The Levenshtein distance between two strings is the minimum number of single character insertions, deletions, or substitutions to convert one string into the other one. Given a binary string \$S\$ of length \$n\$, we are a interested in the number of different strings of length \$n\$ which have distance at most \$4\$ from \$S\$.

For example, if \$S = 0000\$ there are four strings with Levenshtein distance exactly \$3\$ from \$S\$, six with distance exactly \$2\$, four with distance exactly \$1\$ and exactly one with distance \$0\$. This makes a total of \$15\$ distinct strings with distance at most \$3\$ from the string \$0000\$. The only string with distance exactly \$4\$ is \$1111\$.

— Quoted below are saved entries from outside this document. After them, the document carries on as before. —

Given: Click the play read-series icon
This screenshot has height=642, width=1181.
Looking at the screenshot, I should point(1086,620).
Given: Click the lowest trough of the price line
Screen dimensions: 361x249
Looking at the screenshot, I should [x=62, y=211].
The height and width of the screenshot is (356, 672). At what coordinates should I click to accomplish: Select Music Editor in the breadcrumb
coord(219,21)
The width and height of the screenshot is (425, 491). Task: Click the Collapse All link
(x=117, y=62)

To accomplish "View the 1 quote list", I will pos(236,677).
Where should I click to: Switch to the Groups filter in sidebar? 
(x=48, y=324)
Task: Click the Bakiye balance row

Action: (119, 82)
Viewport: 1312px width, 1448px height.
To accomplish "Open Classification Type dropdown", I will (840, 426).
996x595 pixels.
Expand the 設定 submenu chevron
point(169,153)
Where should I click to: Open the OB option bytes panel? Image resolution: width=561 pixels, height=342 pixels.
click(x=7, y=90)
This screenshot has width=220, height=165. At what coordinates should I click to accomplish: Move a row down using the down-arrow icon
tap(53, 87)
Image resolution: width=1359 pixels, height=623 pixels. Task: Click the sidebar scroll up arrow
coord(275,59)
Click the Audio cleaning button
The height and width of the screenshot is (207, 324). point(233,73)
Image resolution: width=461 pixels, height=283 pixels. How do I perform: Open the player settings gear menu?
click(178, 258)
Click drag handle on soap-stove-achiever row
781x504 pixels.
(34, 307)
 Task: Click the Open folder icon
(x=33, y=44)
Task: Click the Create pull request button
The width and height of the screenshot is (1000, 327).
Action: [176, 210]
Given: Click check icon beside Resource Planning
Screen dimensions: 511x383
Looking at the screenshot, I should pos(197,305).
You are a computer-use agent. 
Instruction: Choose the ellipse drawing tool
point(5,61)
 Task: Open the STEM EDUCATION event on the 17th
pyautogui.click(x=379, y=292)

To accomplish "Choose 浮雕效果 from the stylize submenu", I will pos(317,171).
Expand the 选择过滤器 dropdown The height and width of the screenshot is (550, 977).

For this task the input is a value of \$n \geq 4\$. Your code must output the average number of binary strings of length \$n\$ which have Levenshtein distance at most \$4\$ from a uniform and randomly sampled string \$S\$. Your answer can be output in any standard way you choose but it must be exact.

Examples

  • n = 4. Average \$16\$.
  • n = 5. Average 31 \$\frac{11}{16}\$.
  • n = 6. Average 61 \$\frac{21}{32}\$.
  • n = 7. Average 116 \$\frac{7}{8}\$.
  • n = 8. Average 214 \$\frac{43}{128}\$.
  • n = 9. Average 378 \$\frac{49}{246}\$.
  • n = 10. Average 640 \$\frac{301}{512}\$.
  • n = 11. Average 1042 \$\frac{1}{16}\$.
  • n = 12. Average 1631 \$\frac{1345}{2048}\$.
  • n = 13. Average 2466 \$\frac{3909}{4096}\$.
  • n = 14. Average 3614 \$\frac{563}{8192}\$

Score

Your score is the highest value of \$n\$ you can reach in less than a minute on my linux box. If two answers get the same value then the first posted (or amended) wins. The timing is for each value separately.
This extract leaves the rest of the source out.